MRI−PAC
The Charter
The MRI−PAC is a research center dedicated to the application of MRI and NMR to problems in engineering and science. Although the principal focus is on applications in petrophysics and petroleum engineering, the Center’s charter approves its use for interdisciplinary research where it can make significant contributions. The Magnetic Resonance Imaging Petrophysical Application Center (MRI-PAC) originated as a donation from a consortium of oil and service companies of $3.5M of capital equipment and site preparation.
The Technology
Over the last several decades new NMR techniques have been developed to study and characterize the properties and dynamics of complex fluids, emulsions, liquid structures and properties of the porous media which these fluids may occupy. These techniques have found application in medical, biological, chemical and most recently, energy sciences and industries.
These new applications are based primarily on the transient time responses in pulsed NMR rather than on the spectroscopic detail so familiar to chemists. Instead of chemical shift, the fundamental parameters considered are the relaxation times T1, T2, T2*, and the diffusion coefficients D. Theory and practice has succeeded in relating these parameters to the sizes of molecular aggregates and to the common transport properties of viscosity, diffusion, and thermal conductivity. Because the NMR parameters are also understood at the level of quantum mechanics as well as molecular dynamics, these correlations allow a deep and detailed understanding of fluid processes across microscopic and macroscopic dimensions.
The continuing growth of NMR applications derive from its fundamental experimental advantages.

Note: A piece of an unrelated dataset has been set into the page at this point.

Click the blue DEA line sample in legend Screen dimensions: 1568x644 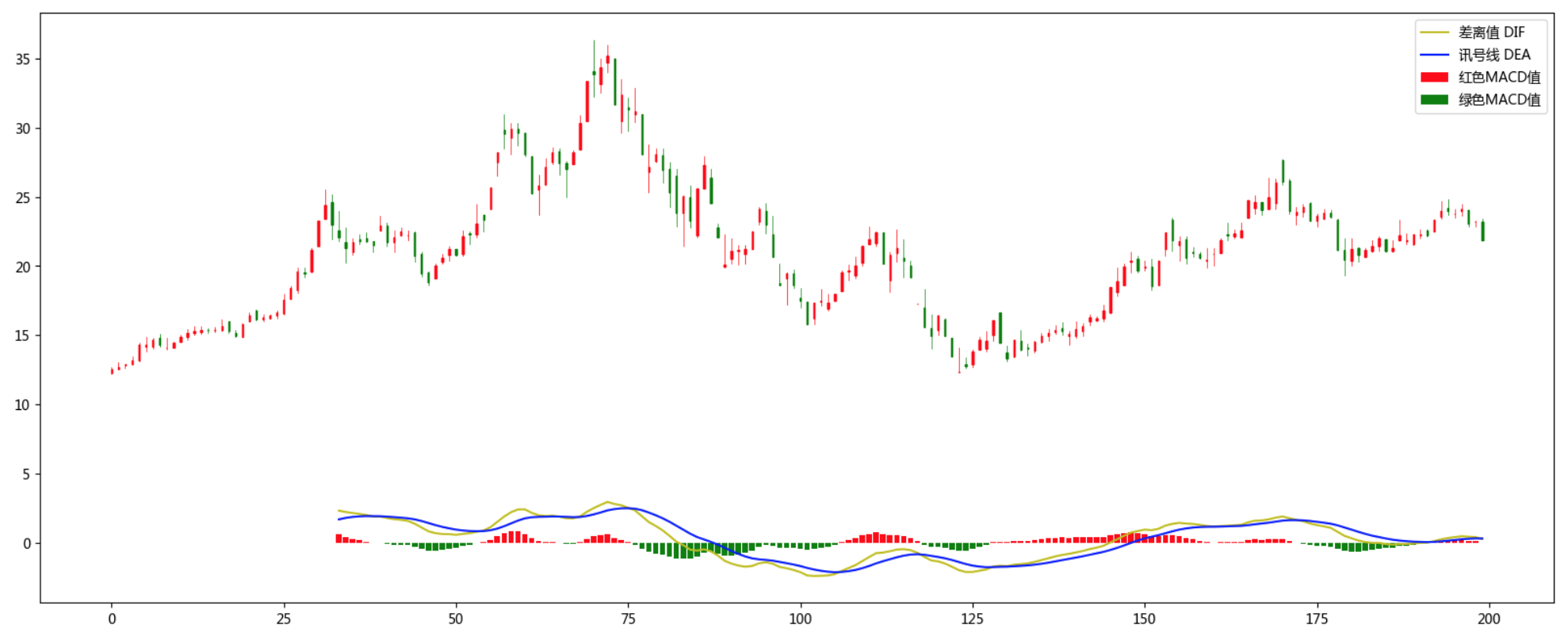(x=1434, y=55)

Since NMR interacts with the sample through magnetic fields alone, properties deep within a sample can be measured without contact or interference. Measurements at extremes of pressure or temperature become plausible; and because the energies of the NMR interaction are so small the technique does not perturb the processes being measured. These advantages give MRI − the imaging extension of NMR its power.
The research potential of NMR and MRI are indicated by the growth of research publications involving them. Considering that NMR is over 50 years old, the continuing growth of 5% per year is remarkable. It is worth noting that MRI publications have tripled in the last decade and that the 2003 Nobel Prize for medicine and the 2002 Nobel Prize for Chemistry was for research in NMR.

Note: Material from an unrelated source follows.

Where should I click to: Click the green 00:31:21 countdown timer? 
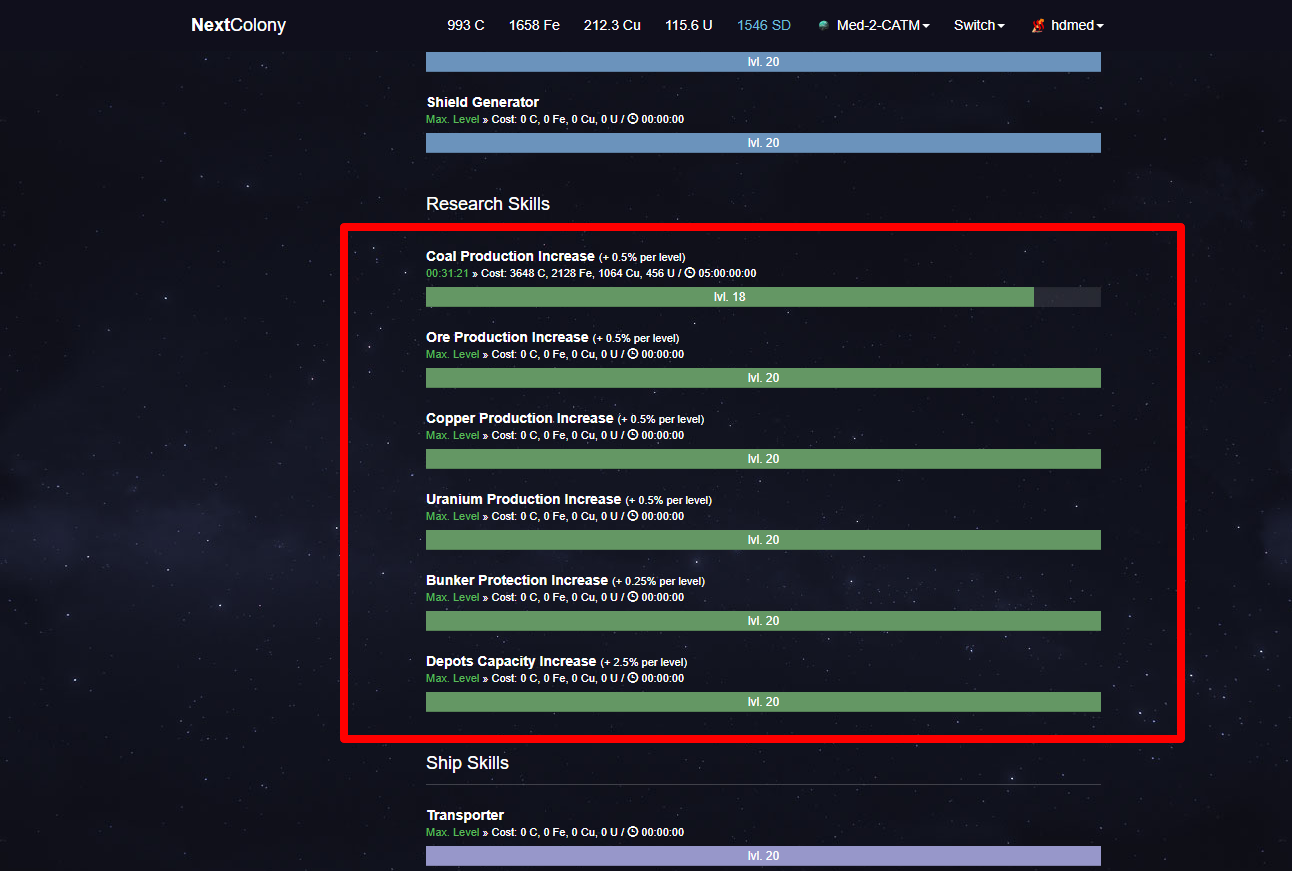click(x=446, y=273)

It is hazardous to predict the future course of science but a fairly reliable guide is that science is ultimately driven by the perceived and real needs of society. It can be argued that, for today and the foreseeable future, the highest concerns of society are healthcare and energy, and that research in these areas will continue to grow. NMR and MRI are major experimental tools in both these venues and should find growing application and development.